STORED DATA Block Start
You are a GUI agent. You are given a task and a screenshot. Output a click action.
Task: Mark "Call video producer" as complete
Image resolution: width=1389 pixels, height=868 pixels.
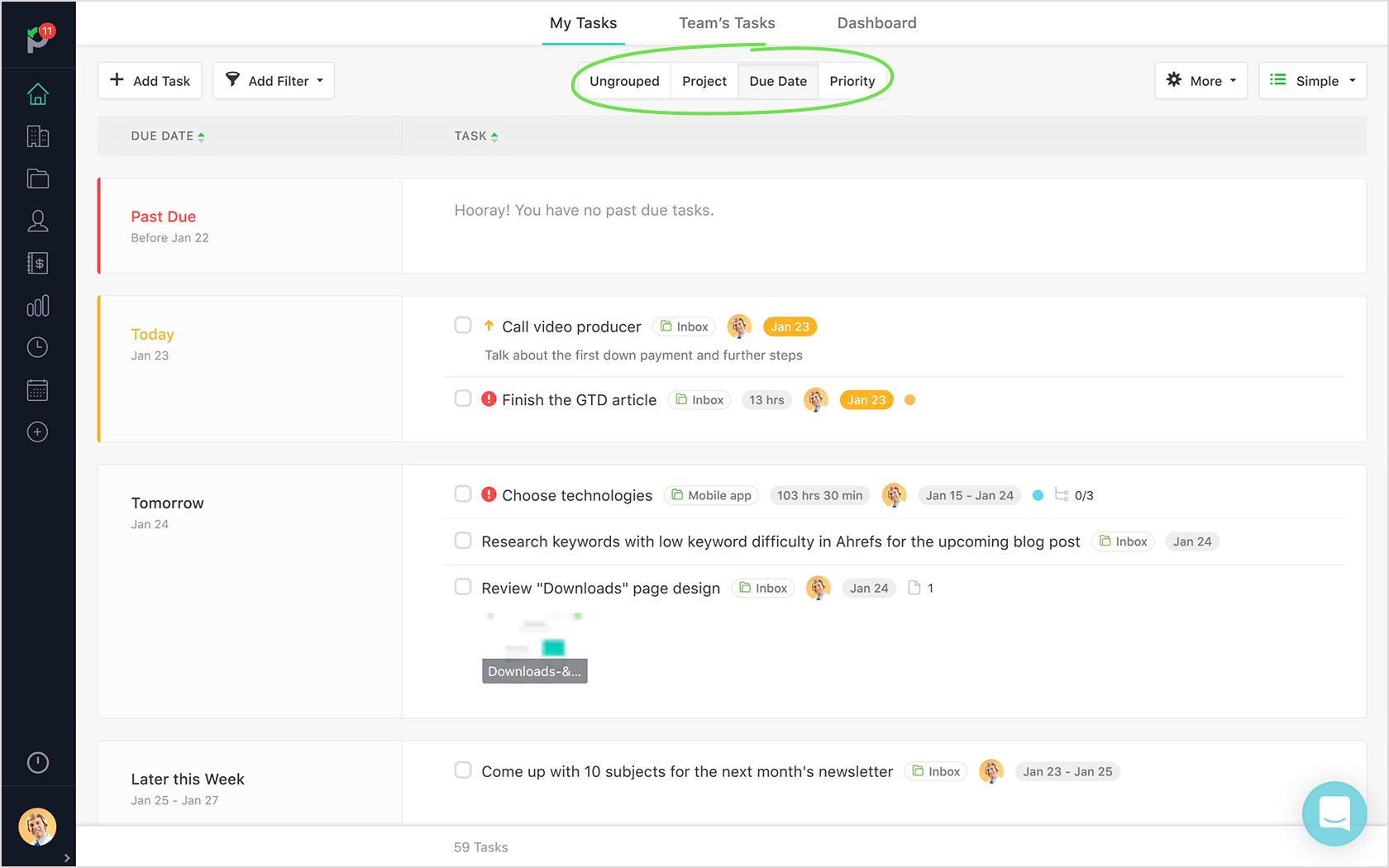463,325
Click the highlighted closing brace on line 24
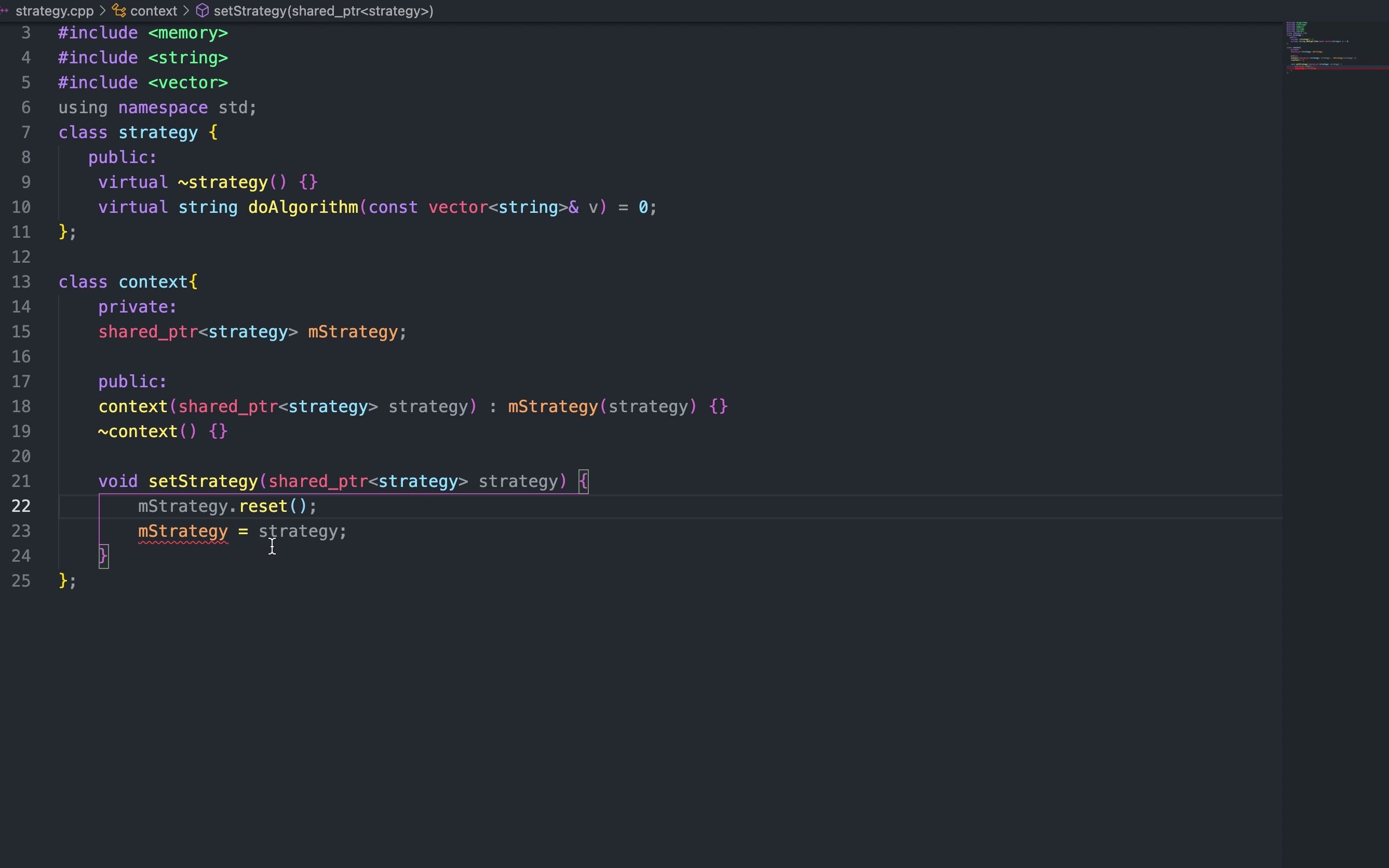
STORED DATA Block End
### HOW TO COMPLETE THIS TASK:
Without altering anything, output all the lines above but none of the images.

### SOLUTION TO THIS PROBLEM:
You are a GUI agent. You are given a task and a screenshot. Output a click action.
Task: Mark "Call video producer" as complete
Image resolution: width=1389 pixels, height=868 pixels.
463,325
Click the highlighted closing brace on line 24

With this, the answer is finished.